Ulquiorra goes on to say she's foolish if she didn't realize that and she's looking right at him and not at all saying she didn't or couldn't have known. She's confronting that realization, that affirmation of a fear she'd had for a while, peeling back that denial that she'd cocooned herself in, telling herself she'd come there for any grand reason instead of a secret hope that everyone would pass the test and follow her, find her worthy of being rescued just like Rukia, and that she hadn't thought of the danger it put everyone in until this moment.
The point at which she disagrees with him, the point at which her expression goes from listening to this frightened anger is when he says:
"...I'd be disgusted with them for rushing into Hueco Mundo like lambs to the slaughter."
She then RUNS across the whole room to slap him.

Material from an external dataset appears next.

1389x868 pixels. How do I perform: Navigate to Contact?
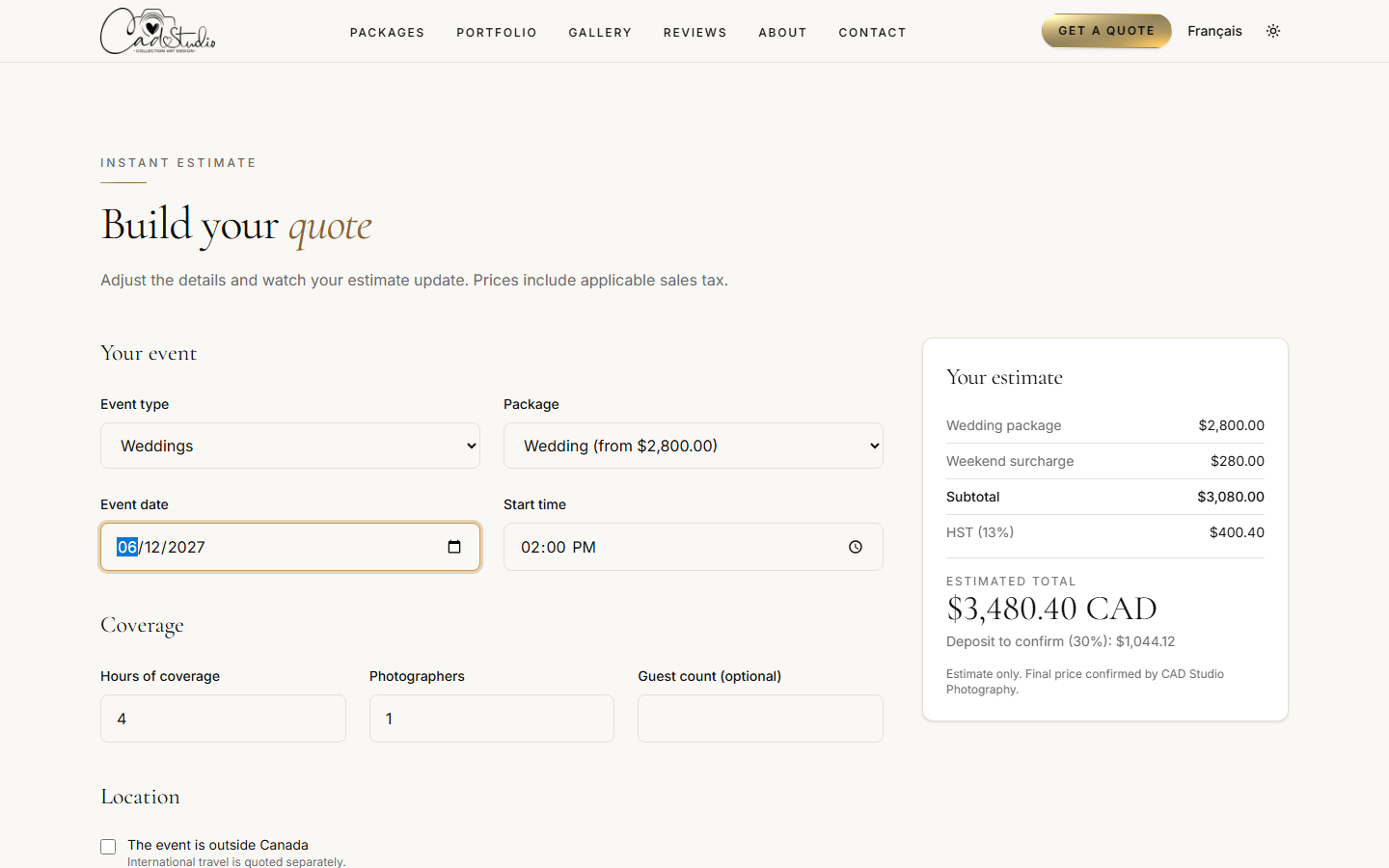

She's angry and offended and no matter what fault in herself she can accept for having been the cause of all this, her friends coming for her is not something disgusting or foolish and she won't stand for it to be said, and she doesn't make any attempt to hide this.
Inoue lets Ulquiorra see all of her anger and offense, her guilt and fear, and he backs down. Her expression firms on the next page and his turn away from her is slow, reluctant. It takes three panels.
In this scene they both landed a blow on the other that opened up something of the truth of them to themselves.
Inoue had made a mistake coming, but she wasn't going to blame her friends for following or listen to them be derided.
Ulquiorra was moved to fascination with her here and concedes the argument to her. He walks away with an idle threat over his shoulder he clearly doesn't mean and leaves her to be upset and sad as she wishes instead of continuing to force either issue - the food or her friends inevitable death.
And the place where he's going when he leaves is to confront Ichigo.
That puts that confrontation in the light that Ulquiorra is testing the veracity of what Inoue had just asserted.
And Ichigo fails that test on every level.
He tries to leave, he reveals he doubted Inoue from the start and was going into fighting him with no reason, he shows his utter ignorance in thinking Ulquiorra was the primera, then ultimately fails and falls in that battle.
And he's disappointed after.
But also puzzled by Ichigo's similar insistence that Rukia isn't dead and he's going to save her when he tries to leave.
That stood out to him because Inoue introduced the concept to him.
And in the end, he tells Ichigo:
"This is the end for you. Leave this world immediately if you can still move. If you can't, stay there and die. Your quest ends here shinigami."
That one conversation, that one slap from Inoue, struck something so deep in him that it fundamentally changed him.
Before this he would have killed Ichigo and been done with it. With the way he lived, the philosophy's he lived by and the environment he lived in, there was no one reason he should have done anything but kill Ichigo. But now he is moved enough to want to let her friends live if they can. There is no other reason but for her sake that he would spare Ichigo, and he does.
That is an excellent moment in their relationship because it's very gritty and real and transformative for the both of them.